Information -
------------------------------------------------

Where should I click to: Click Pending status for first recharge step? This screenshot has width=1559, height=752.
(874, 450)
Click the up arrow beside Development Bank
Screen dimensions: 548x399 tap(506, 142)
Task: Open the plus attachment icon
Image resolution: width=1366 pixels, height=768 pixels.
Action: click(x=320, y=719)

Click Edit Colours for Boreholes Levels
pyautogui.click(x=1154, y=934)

------------------------------------------------

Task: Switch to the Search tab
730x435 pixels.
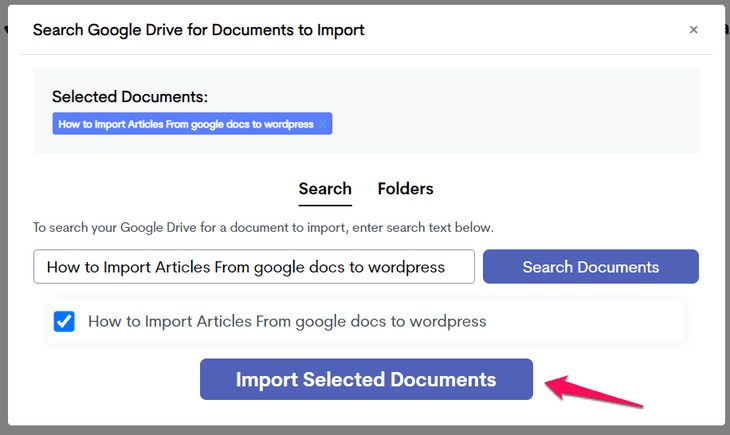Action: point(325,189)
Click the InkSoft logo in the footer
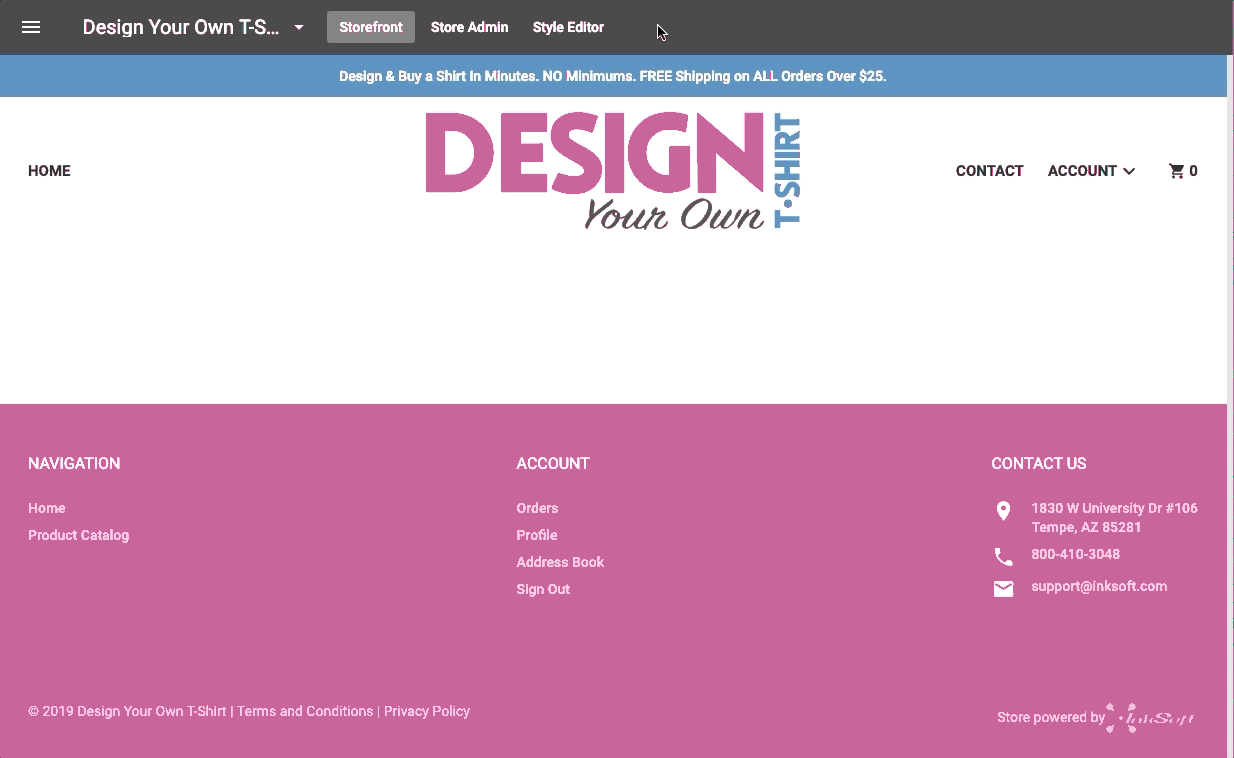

------------------------------------------------

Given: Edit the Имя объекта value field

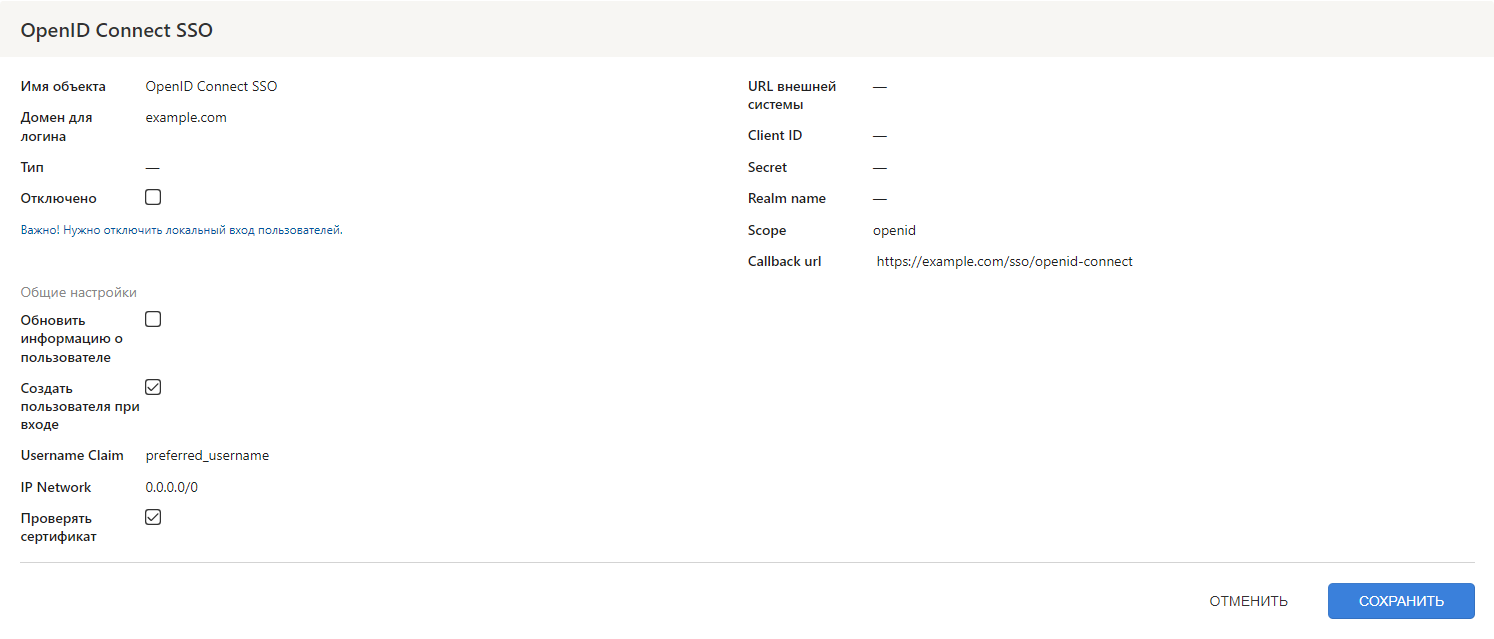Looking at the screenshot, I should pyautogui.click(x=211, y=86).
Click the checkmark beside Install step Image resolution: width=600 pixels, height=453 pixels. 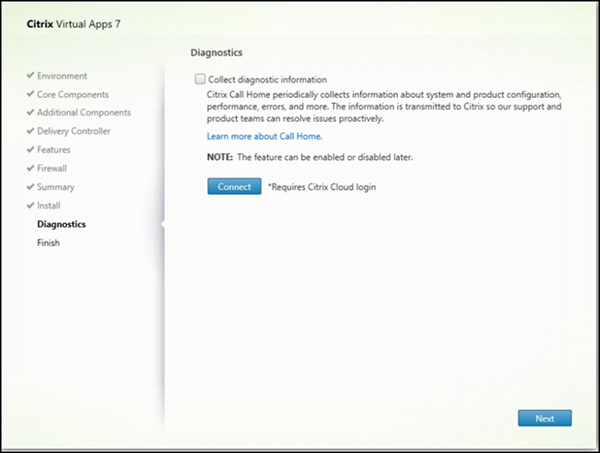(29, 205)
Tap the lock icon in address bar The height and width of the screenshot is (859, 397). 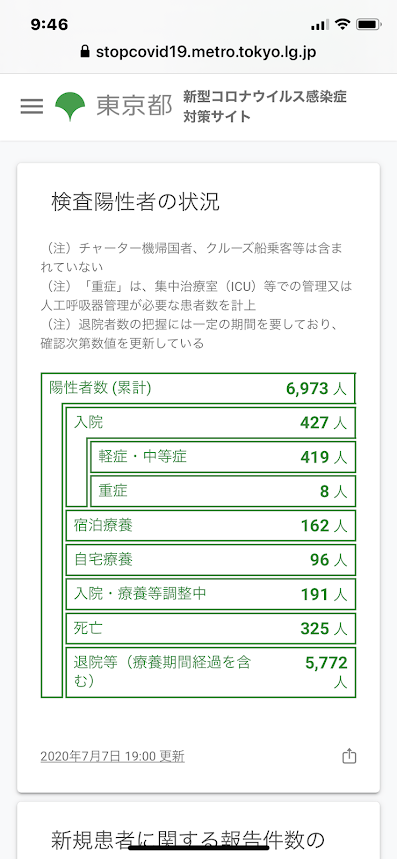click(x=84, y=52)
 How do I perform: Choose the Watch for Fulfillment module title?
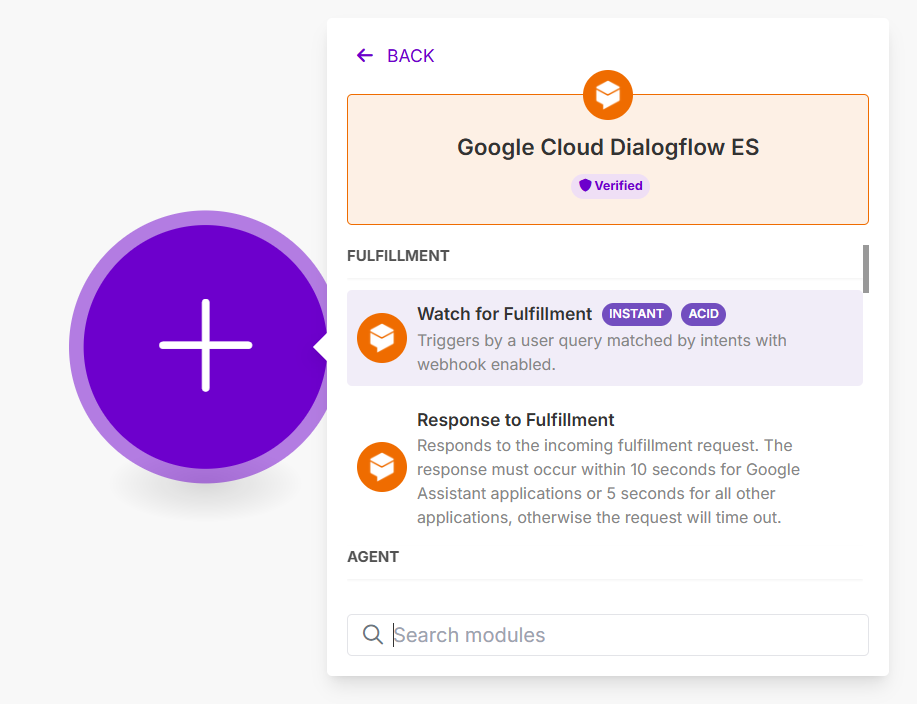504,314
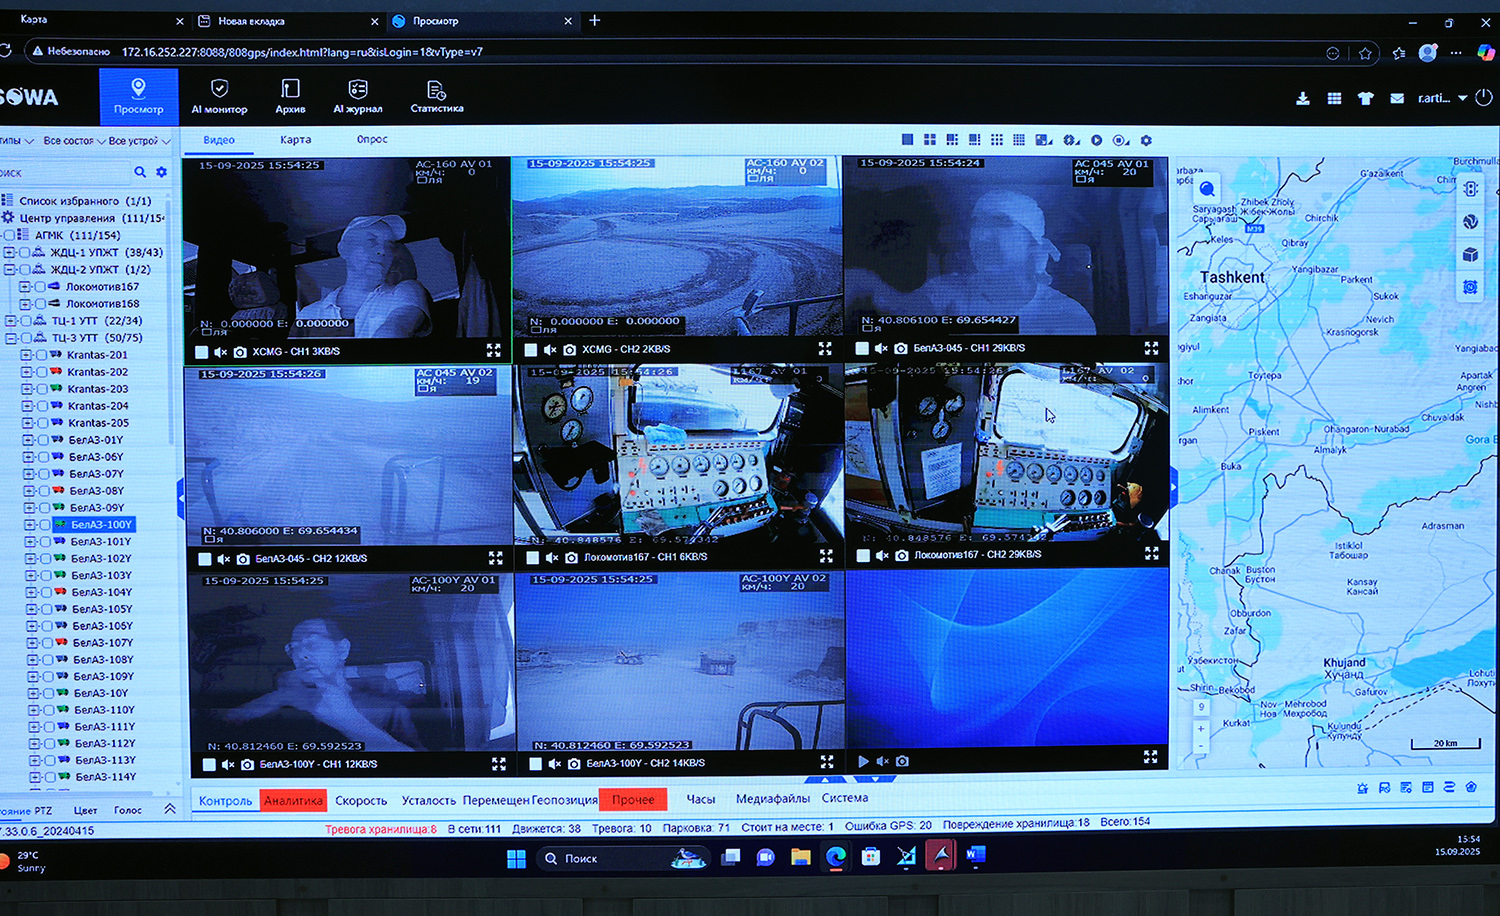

------------------------------------------------

Exercise description -
A number is the only answer here: how many lines of the material above contain "Task"?

Result -
2